Some interesting links from over the weekend:
- Richard Beck writes in defense of Halloween, arguing that it’s a time of remembering or own frailty and fears.
Psychologically, I think Halloween performs two important functions. First, Halloween allows us to collectively process our eventual death and mortality….Second, Halloween allows us to work through our fears of the uncanny, the things that go bump in the night.
- Similarly, Patheos is hosting an interesting series addressing the question, Are demons real?
In this season of haunted houses and horror movies, we couldn’t imagine a better time to grapple with the subject of demons.

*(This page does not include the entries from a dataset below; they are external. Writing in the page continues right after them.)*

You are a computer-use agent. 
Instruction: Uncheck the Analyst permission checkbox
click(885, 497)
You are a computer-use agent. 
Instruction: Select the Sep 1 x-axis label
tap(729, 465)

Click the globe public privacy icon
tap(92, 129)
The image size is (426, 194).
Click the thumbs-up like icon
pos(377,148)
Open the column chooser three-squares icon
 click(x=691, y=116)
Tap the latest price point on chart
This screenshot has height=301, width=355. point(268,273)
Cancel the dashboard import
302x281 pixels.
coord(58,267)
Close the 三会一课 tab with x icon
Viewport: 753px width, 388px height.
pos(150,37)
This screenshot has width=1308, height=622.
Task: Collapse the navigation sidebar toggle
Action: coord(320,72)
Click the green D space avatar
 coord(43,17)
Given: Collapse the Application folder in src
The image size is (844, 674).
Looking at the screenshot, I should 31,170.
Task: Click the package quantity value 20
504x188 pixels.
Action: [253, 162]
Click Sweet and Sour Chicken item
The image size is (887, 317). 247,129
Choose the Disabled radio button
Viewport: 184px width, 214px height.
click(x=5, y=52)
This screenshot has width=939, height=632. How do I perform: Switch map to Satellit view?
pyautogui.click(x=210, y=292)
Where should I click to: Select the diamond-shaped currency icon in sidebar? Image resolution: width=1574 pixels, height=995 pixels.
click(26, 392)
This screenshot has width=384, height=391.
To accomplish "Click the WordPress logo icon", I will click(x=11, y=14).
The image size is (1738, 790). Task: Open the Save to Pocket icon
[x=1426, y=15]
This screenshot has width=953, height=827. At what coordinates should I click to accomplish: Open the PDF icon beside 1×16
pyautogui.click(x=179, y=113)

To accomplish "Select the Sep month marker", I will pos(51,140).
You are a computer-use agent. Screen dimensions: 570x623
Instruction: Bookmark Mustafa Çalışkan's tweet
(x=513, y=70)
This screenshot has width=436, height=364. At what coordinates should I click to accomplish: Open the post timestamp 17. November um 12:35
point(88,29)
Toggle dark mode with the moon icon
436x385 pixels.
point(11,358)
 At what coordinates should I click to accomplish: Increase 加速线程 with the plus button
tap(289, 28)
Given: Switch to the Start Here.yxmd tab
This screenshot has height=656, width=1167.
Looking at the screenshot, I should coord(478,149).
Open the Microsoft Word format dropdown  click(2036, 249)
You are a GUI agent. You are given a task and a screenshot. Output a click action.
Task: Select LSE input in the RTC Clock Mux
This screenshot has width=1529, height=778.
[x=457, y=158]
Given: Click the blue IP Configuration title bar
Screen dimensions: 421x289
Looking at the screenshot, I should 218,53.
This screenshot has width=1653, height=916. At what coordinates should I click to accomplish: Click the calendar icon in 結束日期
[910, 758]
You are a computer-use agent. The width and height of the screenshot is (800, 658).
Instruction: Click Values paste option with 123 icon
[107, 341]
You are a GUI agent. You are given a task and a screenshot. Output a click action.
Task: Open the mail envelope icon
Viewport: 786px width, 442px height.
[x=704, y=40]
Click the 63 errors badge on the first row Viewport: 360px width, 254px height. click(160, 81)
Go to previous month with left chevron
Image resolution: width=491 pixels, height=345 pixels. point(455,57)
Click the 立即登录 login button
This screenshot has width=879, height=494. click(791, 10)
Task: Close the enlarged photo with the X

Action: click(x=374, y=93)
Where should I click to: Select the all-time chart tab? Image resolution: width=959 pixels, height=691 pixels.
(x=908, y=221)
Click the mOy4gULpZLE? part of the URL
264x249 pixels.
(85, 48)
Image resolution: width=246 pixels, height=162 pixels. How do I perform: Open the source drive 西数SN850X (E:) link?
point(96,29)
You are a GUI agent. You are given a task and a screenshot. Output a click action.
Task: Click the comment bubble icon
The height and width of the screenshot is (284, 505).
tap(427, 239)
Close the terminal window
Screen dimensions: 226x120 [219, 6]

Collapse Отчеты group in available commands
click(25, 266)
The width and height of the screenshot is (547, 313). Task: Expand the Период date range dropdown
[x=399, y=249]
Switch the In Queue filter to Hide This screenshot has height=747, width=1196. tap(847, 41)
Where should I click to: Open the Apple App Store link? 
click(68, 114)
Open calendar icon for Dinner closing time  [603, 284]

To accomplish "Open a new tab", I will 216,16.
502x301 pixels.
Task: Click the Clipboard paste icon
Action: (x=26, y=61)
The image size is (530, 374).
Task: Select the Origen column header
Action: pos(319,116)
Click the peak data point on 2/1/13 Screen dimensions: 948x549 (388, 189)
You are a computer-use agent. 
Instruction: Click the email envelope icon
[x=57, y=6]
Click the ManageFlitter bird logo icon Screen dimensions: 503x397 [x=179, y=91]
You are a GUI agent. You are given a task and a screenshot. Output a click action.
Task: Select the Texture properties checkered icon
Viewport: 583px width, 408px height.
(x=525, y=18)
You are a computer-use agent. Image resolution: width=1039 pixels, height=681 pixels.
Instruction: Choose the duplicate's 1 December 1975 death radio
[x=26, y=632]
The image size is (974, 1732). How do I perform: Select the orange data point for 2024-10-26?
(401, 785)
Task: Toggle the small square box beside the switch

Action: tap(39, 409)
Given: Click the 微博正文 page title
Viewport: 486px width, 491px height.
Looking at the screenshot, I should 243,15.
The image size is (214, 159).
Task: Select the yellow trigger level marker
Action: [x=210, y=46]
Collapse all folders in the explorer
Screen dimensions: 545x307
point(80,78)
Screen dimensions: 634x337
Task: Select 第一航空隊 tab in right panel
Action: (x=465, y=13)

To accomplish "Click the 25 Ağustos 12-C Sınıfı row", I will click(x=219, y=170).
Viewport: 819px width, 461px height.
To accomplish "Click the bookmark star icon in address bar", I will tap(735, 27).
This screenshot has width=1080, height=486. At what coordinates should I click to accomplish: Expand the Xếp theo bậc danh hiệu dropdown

In the Christian traditions, demons take center stage in numerous biblical stories and continue to chill us today as central characters in popular and religious culture. But do they really exist outside of our imaginations and nightmares? Are demons real, today?
- Bryan Lilly argues in favor of a more profound materialism, offering four reasons that Christians should value the human body: (1) creation; (2) incarnation; (3) the sacraments; and (4) the resurrection.
Evangelicalism has teetered between a compete disregard for the body…, and a gnostic-inspired view that sees the material world, including our bodies, as something we would be better off without.
As Carnell wrote: “Fundamentalism is a lonely position. It has cut itself off from the general stream of culture, philosophy and ecclesiastical tradition. This accounts, in part, for its robust pride. Since it is no longer in union with the wisdom of the ages, it has no standard by which to judge its own religious pretense.”
- Daniel Kirk argues that although we usually focus on our need to be more like God, what we really need is to become more human.
Humanness is not an opponent in the story of attaining to God’s purposes for us, humanness is the goal of the story, and Jesus is the helper sent to take us there.
- And, Justin Taylor is giving away 20 copies of Kelly Kapic’s God So Loved, He Gave: Entering the Movement of Divine Generosity.